WASHINGTON – Minnesota wheat and soybean farmer Tim Dufault summed up his reaction to the Trump administration's trade war with China.
"We are now nearly two years into a trade war that we were told would be good and easy to win," Dufault told the House Ways and Means Committee hearing Wednesday. "Time and again, we have been told to hold out for a deal that would make all the pain worth it. And while you would be hard-pressed to find a farmer who would disagree with the fact that China has been a bad actor, farmers have shouldered the pain for a strategy that has seen only one minor tariff reduction and several tariff escalations."
Dufault, who represented the group Farmers for Free Trade as well as himself, was among several speakers assessing the effect of the trade war and the first phase of a new trade agreement that calls for China to buy $80 billion more in U.S. agricultural products over two years.
"The purchases, which have not yet materialized, are a promise while the tariffs are real," Dufault said, stressing the rising number of farm bankruptcies in Minnesota and several other states. "The ag economy doesn't live on promises. Until China buys, we are not buying the promise."
The administration's reliance on tariffs to strike trade deals proved a focus of the hearing.
Republicans on the committee praised the White House for the first phase of a deal with China, saying it made the Asian country stop unfair trade practices, including forcing U.S. companies to share technology in order to do business in China and dumping steel and other products in America.
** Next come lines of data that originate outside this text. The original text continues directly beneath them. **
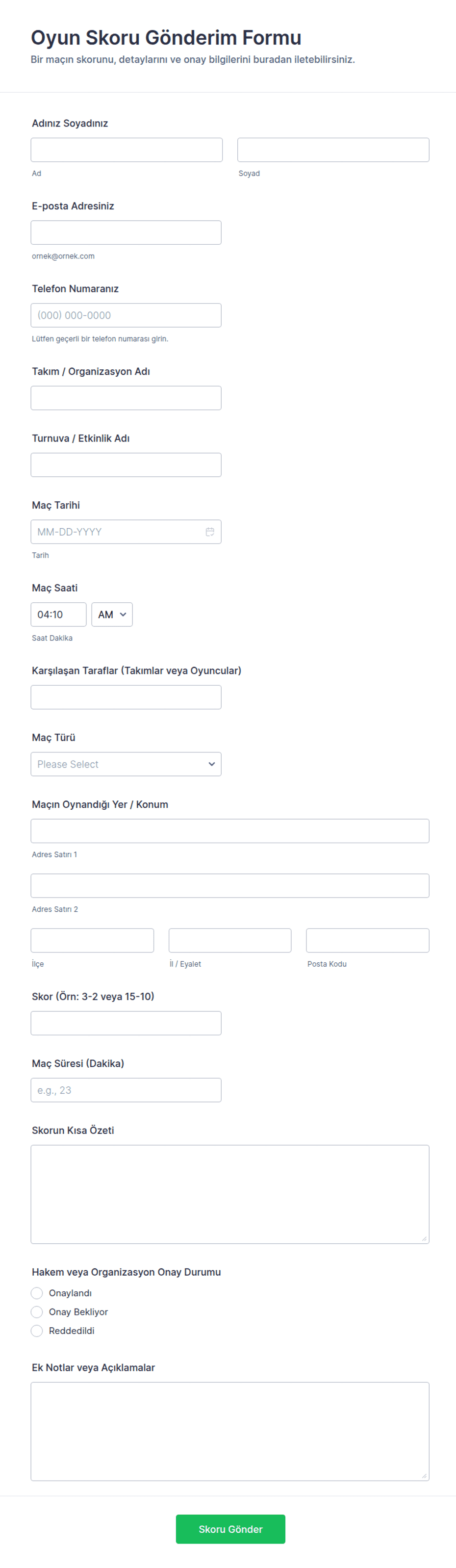456x1568 pixels.
Task: Select the Karşılaşan Taraflar input field
Action: point(126,697)
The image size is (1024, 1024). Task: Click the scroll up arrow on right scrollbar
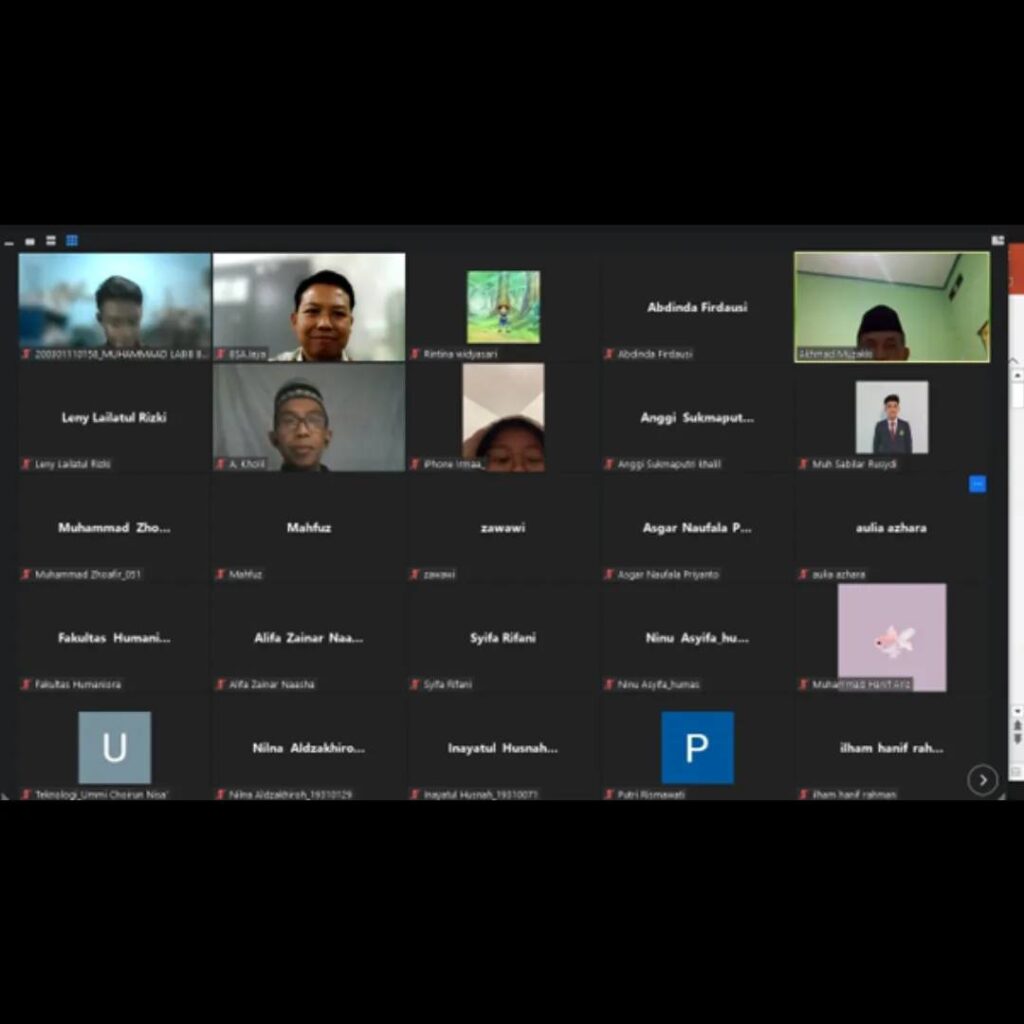click(x=1017, y=376)
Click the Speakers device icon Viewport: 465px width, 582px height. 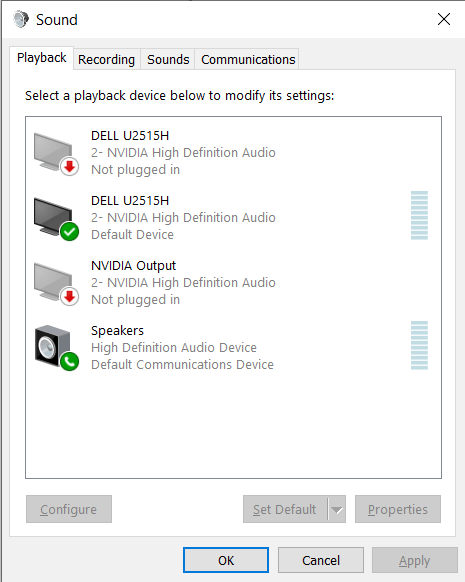(x=55, y=348)
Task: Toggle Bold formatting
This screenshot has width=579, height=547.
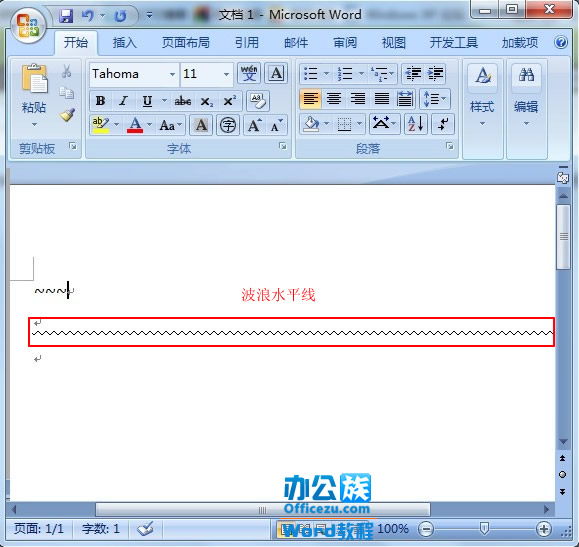Action: 100,101
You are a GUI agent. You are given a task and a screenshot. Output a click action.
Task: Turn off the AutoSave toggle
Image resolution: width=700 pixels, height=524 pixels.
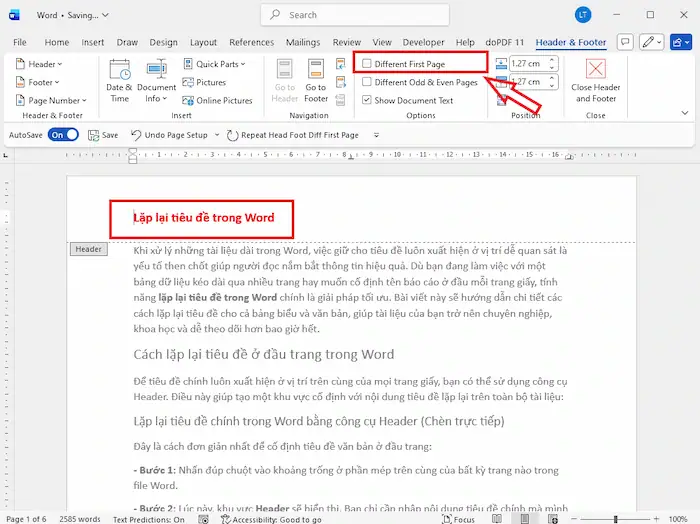[x=62, y=135]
Republicans stressed the China trade deal is a work in progress.
Democrats criticized an absence of protection of human rights, and claimed the trade war and deal did not rein in Chinese state business subsidies or currency manipulation and has failed to increase U.S. jobs.
Dufault said in an interview after the hearing that he was describing his experience on his family farm in Crookston, not advocating for either side in the political debate.